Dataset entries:

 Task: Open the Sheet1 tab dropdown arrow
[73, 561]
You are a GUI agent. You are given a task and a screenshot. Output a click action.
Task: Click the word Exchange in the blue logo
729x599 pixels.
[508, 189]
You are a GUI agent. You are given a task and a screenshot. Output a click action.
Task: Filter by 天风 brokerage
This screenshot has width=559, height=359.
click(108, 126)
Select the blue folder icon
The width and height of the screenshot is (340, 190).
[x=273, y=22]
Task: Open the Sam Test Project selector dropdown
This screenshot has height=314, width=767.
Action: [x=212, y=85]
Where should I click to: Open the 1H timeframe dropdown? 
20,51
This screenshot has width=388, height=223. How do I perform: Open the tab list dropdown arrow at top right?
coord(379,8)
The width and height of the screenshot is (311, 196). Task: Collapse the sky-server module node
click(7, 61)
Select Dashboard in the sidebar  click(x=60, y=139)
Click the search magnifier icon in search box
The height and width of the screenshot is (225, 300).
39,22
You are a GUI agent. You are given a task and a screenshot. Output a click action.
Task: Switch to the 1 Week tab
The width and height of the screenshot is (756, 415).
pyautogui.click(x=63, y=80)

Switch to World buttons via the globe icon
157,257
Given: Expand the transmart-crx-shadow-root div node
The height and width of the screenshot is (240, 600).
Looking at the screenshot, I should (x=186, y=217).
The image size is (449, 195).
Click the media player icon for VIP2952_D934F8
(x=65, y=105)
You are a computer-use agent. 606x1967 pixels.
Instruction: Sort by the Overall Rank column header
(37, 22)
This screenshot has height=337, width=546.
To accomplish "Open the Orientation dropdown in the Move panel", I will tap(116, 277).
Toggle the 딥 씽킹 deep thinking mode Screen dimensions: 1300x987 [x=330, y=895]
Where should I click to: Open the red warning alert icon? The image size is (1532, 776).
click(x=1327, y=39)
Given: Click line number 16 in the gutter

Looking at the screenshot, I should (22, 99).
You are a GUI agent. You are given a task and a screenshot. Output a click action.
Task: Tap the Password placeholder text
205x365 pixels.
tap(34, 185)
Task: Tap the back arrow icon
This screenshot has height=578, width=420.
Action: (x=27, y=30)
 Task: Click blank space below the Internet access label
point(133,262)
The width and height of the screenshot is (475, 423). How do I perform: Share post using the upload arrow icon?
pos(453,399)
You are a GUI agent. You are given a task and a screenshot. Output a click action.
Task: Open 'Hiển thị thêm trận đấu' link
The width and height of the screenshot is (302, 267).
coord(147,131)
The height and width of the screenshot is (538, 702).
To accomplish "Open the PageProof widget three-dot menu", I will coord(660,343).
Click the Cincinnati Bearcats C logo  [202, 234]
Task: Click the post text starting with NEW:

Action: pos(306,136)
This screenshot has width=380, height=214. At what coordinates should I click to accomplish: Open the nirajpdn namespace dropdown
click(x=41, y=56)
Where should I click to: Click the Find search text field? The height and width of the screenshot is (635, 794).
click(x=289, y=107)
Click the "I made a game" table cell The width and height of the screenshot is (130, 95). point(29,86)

— What to do —
Set down, unchanged, only those lines above that fall between the line with "Task: Click blank" and the line with "The height and width of the screenshot is (538, 702).", the two end lines included.

— Solved problem —
 Task: Click blank space below the Internet access label
point(133,262)
The width and height of the screenshot is (475, 423). How do I perform: Share post using the upload arrow icon?
pos(453,399)
You are a GUI agent. You are given a task and a screenshot. Output a click action.
Task: Open 'Hiển thị thêm trận đấu' link
The width and height of the screenshot is (302, 267).
coord(147,131)
The height and width of the screenshot is (538, 702).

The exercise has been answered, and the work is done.